◆ THE EXERCISE
Pick out every line of the records that contains the word "Click", and copy each one in full. Treat the match as case-sensitive.

START SUPPLIED DATA

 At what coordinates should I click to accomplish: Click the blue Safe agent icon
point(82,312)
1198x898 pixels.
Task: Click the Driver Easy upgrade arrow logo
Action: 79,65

END SUPPLIED DATA

◆ ANSWER FOR THE TASK
 At what coordinates should I click to accomplish: Click the blue Safe agent icon
Task: Click the Driver Easy upgrade arrow logo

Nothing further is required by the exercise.